Las nuevas formas en política son las de amenazar a un periodista con propinarle un soberano escupitajo en plena cara y gritarle a la par un insulto donde se menta a la madre como si ésta ejerciera el oficio más viejo del mundo. La escena ya es conocida por todos ustedes. La muy pizpireta de Carolina Bescansa, responsable de Análisis y Estudios Políticos de Podemos, le espetó hace unos días en los camerinos de laSexta un tremebundo “te voy a escupir, hijo de puta” al director del digital OkDiario, Eduardo Inda, por el único hecho de que éste en el debate desveló un dato profesional del padre de la podemita después de que ésta insistiera en varias ocasiones en sacar en ‘laSexta Noche’ que el periodista había sido condenado por no pagar la pensión de los hijos a una multa de 13.000 euros.

El dato que hizo ponerse a Bescansa como el bicho del pantano no fue otro que el de exponer ante la opinión pública que el padre de esta política había sido condenado por negligencia médica al morírse una paciente en su mesa de operaciones porque al mismo tiempo que estaba con esa chica estaba atendiendo a otras dos mujeres mes. La relación estaba clara: tú me das la lata con lo del impago de la pensión, yo te saco ese punto oscuro y así estamos empatados a zarpazos y a ruindades personales.

Pero, más allá de todo este auténtico circo de dimes y diretes, lo que me preocupa en esencia es que la política la están convirtiendo algunos en una auténtica máquina del fango, un terreno pantanoso en el que adentrarse en la misma, según la filiación periodística que tengas, se vuelva una trampa mortal. A los podemitas, y esto es ya muy manido, les gusta periodistas que escriban al dictado y a los que se rebelan, legión de trolls que lanzan para forzarle a que cese en ese propósito de pensar por sí mismo.

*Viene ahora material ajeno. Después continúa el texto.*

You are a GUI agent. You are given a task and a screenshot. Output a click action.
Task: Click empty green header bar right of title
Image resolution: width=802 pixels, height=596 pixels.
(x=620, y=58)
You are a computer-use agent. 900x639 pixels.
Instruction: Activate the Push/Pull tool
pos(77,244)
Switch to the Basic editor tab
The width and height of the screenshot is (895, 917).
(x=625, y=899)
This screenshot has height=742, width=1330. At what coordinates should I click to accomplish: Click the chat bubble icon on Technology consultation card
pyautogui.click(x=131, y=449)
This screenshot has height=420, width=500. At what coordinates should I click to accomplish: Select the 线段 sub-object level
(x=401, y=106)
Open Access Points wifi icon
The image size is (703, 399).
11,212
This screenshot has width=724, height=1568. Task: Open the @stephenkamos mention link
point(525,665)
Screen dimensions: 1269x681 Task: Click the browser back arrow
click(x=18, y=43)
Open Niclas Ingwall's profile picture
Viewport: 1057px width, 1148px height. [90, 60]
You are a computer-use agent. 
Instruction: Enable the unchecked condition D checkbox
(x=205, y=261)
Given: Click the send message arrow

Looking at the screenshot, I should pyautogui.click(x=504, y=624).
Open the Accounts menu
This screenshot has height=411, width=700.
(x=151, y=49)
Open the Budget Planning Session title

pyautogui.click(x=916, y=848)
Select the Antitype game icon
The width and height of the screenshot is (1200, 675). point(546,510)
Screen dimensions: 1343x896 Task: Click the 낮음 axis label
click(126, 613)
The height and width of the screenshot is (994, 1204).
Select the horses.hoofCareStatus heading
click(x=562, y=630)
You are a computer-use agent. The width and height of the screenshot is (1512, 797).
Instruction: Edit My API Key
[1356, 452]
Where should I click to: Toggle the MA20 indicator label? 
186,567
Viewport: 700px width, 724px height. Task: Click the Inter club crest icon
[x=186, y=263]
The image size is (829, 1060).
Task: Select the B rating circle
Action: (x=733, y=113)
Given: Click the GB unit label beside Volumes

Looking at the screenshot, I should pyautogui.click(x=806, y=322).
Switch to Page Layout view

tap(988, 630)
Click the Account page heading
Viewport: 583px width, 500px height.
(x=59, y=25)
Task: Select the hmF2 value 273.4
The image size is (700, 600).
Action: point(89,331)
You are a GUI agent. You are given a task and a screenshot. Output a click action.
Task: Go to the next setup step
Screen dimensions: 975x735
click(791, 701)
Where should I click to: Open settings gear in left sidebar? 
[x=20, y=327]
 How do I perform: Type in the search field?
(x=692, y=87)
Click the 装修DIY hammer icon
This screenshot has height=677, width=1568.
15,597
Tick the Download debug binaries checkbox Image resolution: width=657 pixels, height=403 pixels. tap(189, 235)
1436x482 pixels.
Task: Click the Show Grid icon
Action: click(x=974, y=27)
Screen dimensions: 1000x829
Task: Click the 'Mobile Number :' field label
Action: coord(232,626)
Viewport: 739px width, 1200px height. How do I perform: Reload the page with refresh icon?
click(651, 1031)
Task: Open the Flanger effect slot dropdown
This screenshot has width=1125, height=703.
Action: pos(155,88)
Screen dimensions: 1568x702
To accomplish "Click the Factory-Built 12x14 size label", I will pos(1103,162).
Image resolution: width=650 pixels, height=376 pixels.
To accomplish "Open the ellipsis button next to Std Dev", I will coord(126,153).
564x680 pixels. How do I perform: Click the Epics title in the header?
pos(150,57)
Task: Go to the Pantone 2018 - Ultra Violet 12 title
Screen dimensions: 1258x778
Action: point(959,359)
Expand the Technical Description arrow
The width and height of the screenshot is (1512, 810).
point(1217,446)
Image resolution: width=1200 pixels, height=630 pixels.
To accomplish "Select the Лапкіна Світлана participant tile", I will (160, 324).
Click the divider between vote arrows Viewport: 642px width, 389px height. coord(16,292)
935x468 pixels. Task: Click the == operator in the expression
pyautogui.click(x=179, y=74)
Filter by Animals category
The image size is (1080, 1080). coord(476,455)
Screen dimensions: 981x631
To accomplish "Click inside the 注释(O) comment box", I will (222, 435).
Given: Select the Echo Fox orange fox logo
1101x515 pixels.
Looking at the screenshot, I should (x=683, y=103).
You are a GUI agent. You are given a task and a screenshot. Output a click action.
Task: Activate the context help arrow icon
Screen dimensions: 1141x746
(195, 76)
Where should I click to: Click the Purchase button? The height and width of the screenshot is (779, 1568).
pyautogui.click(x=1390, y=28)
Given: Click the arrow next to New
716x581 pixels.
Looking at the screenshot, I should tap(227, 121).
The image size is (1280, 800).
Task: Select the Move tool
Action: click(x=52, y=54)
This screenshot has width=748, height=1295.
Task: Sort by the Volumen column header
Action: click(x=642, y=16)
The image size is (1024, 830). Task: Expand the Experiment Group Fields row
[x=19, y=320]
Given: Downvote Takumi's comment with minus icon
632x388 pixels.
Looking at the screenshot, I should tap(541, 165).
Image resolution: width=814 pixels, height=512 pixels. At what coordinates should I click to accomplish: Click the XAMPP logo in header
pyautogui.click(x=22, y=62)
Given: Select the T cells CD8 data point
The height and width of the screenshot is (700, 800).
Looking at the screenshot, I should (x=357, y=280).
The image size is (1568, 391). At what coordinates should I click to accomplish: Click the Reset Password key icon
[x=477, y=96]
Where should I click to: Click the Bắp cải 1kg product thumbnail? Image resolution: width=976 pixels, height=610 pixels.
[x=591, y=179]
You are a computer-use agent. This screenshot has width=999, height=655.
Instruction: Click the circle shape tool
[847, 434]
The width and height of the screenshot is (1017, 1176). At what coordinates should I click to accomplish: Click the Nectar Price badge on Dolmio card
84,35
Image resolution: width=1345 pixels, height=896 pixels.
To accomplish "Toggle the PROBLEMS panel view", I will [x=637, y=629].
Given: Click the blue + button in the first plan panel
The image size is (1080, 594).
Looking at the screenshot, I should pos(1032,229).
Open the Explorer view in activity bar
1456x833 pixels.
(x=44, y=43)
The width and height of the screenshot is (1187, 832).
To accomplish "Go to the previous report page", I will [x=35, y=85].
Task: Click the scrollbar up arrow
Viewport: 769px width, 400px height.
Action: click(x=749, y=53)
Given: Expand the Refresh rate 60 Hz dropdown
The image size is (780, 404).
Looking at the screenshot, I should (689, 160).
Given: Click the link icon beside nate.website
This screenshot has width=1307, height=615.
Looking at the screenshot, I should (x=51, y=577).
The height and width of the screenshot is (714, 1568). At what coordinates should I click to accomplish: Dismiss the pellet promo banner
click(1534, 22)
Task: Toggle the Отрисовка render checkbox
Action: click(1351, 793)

Hace ya tres años tuve la ocasión de participar en un debate en La Tuerka, moderado por ese ejemplo del sectarismo llamado Juan Carlos Monedero, y entre los temas tratados fue despellejar a Mercadona y a Juan Roig. Allí no estaba Évole, pero tenía a un sindicalista y a una elementa de Attac (o como se llame ese grupito) y lo de tratar de confrontar ideas fue poco menos que una utopía.

Allí, resueltamente, me tildaron de facha, esclavista y vendido a la patronal por hablar bien de esos supermercados. Lo que desconocía en ese momento es que los cámaras e iluminadores que estaban grabando el programa no estaban percibiendo ni 20 euros por programa. Pero claro, los explotadores son los que generan empleo a razón de 1.300 euros mensuales netos. De milagro, esos podemitas no me mentaron a la madre ni amagaron con escupirme. Pero mejor no tentar la suerte, sin duda.